# [WHAT IS REQUIRED]
Whenever a line in the records below contains "Help", pick it out.

[Saved entries]
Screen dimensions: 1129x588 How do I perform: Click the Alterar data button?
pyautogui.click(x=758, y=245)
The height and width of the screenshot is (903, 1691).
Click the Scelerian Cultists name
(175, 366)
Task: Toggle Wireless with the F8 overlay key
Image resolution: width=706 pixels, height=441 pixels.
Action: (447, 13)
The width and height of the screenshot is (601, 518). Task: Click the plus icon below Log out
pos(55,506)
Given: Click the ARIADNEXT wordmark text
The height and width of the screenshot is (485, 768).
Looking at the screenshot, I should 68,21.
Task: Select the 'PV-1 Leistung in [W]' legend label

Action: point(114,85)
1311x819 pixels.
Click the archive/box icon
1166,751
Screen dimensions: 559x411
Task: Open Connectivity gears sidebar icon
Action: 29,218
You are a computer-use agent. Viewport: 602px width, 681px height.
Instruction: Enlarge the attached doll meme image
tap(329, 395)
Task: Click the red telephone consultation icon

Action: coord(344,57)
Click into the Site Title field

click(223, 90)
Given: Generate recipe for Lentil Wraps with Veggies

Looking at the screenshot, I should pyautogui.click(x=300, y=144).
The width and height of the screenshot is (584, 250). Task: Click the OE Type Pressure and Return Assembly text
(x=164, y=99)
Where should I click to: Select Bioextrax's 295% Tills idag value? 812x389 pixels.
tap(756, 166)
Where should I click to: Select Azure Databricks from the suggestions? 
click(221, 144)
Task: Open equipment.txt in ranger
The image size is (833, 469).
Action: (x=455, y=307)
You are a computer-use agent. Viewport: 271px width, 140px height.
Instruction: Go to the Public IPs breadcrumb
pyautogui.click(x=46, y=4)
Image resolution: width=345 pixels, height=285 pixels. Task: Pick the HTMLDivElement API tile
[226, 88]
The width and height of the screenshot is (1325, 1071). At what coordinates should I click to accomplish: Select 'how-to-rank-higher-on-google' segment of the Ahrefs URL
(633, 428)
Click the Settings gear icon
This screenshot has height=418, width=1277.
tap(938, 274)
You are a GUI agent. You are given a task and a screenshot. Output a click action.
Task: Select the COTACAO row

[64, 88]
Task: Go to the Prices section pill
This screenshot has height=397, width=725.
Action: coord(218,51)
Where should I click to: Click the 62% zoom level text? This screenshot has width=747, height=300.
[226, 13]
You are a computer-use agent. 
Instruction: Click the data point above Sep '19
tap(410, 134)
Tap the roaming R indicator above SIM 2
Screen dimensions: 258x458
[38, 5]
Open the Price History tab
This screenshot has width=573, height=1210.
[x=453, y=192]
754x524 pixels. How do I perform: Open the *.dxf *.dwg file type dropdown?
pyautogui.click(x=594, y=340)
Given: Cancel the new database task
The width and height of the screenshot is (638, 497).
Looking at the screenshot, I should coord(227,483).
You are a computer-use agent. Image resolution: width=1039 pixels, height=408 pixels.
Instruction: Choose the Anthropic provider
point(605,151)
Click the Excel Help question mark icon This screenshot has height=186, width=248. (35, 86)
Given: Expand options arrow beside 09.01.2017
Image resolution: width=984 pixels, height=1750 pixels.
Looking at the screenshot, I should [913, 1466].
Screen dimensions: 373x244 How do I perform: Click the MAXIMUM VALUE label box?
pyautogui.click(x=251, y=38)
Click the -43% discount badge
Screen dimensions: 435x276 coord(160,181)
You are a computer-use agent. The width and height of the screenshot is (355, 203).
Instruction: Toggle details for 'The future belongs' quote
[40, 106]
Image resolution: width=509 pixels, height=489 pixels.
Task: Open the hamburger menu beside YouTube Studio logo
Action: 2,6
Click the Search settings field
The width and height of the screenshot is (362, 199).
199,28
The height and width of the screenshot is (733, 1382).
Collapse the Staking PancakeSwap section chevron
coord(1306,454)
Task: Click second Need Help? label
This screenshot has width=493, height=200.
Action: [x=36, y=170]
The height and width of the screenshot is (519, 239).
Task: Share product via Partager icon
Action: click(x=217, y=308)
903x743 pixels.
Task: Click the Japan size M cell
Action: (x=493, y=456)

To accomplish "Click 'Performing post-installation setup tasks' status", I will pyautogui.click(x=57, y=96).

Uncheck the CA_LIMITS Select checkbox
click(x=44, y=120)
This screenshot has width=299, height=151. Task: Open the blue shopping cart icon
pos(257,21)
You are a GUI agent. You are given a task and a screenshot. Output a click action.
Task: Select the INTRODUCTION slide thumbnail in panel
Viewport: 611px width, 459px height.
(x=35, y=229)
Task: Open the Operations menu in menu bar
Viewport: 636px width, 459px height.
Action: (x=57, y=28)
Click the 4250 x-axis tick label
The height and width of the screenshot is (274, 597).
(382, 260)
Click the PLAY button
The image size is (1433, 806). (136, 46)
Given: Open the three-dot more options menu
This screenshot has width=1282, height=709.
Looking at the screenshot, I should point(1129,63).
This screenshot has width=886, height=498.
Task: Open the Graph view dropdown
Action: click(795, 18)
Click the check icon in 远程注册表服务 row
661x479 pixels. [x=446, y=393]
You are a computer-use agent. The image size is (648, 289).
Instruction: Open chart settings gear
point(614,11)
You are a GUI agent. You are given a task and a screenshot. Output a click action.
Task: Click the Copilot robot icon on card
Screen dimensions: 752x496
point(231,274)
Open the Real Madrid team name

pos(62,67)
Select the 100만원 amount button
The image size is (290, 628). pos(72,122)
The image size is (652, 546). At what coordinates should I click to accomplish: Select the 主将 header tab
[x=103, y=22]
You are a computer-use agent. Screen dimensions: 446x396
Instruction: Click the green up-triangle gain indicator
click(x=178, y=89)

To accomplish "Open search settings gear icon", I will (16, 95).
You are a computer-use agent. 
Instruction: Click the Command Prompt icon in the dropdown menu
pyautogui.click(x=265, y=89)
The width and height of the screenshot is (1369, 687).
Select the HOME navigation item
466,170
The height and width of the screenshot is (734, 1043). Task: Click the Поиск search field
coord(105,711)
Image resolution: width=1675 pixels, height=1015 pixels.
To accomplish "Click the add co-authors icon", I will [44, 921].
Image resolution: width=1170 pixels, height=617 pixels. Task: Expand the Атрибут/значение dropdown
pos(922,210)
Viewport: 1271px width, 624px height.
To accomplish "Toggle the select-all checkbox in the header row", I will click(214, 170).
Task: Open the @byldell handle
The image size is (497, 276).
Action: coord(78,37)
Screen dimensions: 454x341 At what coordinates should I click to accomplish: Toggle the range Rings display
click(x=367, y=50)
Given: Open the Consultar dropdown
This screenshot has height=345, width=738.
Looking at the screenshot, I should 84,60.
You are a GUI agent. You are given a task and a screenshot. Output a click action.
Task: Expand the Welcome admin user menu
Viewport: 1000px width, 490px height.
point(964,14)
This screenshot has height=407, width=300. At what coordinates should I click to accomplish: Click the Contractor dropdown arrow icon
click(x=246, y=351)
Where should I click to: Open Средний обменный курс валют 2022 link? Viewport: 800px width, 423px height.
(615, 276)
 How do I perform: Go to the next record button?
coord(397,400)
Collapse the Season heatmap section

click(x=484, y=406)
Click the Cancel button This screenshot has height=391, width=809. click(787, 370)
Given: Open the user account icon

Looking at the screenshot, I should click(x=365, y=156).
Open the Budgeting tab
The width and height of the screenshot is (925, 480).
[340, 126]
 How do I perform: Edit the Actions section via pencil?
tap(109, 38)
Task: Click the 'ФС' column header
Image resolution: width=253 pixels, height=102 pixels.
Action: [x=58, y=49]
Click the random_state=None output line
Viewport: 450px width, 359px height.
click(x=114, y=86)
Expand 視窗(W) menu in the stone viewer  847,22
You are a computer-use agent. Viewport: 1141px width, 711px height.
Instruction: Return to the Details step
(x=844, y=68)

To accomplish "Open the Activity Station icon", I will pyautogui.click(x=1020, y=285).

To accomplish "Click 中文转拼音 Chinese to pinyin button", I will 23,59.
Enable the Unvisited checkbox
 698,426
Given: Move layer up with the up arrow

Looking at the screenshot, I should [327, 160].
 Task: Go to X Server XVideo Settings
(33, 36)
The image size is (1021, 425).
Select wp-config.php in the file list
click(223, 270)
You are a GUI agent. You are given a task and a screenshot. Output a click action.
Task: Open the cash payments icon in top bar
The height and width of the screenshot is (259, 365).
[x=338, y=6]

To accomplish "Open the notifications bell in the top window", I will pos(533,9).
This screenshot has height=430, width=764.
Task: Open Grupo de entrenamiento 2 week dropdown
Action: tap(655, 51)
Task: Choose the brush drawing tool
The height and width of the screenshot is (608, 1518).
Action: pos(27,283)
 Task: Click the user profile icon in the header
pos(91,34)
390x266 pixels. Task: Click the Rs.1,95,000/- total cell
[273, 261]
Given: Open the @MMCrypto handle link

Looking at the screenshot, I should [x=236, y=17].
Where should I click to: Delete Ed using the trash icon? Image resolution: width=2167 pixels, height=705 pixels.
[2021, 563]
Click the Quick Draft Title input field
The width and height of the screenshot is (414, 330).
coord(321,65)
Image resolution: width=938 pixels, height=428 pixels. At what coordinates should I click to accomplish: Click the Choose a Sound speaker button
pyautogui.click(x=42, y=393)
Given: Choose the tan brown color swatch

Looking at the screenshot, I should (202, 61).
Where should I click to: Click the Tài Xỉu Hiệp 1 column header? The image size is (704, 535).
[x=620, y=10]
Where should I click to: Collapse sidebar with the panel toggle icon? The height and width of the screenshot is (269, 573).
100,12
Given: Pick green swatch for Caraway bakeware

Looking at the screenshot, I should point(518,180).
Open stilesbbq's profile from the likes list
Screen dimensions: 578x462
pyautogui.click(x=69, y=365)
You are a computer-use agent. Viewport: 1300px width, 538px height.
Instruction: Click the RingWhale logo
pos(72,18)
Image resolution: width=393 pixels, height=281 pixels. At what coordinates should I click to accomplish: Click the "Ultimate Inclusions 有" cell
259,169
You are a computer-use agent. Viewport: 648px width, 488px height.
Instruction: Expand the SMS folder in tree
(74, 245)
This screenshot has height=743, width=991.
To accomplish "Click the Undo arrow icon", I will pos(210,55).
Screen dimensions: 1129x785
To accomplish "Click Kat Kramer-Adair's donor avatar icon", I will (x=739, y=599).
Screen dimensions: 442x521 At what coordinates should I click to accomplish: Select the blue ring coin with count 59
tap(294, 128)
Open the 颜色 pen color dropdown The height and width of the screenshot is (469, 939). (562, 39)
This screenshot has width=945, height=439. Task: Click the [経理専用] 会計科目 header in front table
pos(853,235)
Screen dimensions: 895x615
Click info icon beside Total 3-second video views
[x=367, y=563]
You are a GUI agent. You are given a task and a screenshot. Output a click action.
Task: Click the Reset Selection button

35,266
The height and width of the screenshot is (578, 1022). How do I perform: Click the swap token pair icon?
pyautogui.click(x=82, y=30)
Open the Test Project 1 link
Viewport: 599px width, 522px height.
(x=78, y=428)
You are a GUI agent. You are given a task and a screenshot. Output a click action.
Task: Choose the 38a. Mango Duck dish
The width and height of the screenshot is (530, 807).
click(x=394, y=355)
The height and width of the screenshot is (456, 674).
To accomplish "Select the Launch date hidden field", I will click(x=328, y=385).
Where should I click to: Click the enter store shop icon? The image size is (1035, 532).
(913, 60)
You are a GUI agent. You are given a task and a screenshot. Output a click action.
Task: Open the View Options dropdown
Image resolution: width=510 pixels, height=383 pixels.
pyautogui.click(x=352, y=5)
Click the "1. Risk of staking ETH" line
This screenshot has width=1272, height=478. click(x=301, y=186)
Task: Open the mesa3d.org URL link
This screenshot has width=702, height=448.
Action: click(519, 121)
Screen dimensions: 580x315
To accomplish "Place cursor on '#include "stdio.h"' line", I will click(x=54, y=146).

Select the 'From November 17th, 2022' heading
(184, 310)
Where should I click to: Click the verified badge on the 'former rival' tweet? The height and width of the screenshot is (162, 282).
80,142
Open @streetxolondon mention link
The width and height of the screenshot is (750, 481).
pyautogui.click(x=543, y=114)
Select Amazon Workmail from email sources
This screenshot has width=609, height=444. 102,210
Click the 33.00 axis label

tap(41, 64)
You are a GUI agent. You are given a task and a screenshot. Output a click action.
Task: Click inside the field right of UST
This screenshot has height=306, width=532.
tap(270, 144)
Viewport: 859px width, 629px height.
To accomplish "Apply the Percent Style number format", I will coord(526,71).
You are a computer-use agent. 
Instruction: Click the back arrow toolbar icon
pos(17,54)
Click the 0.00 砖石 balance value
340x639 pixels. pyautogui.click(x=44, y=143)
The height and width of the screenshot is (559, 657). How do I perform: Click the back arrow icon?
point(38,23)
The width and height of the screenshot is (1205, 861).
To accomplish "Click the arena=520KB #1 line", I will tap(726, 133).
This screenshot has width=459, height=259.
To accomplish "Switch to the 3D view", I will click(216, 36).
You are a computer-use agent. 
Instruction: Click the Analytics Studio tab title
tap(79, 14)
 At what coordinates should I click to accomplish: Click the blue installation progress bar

# [YOUR SOLUTION]
Click the Excel Help question mark icon This screenshot has height=186, width=248. (35, 86)
Task: Click second Need Help? label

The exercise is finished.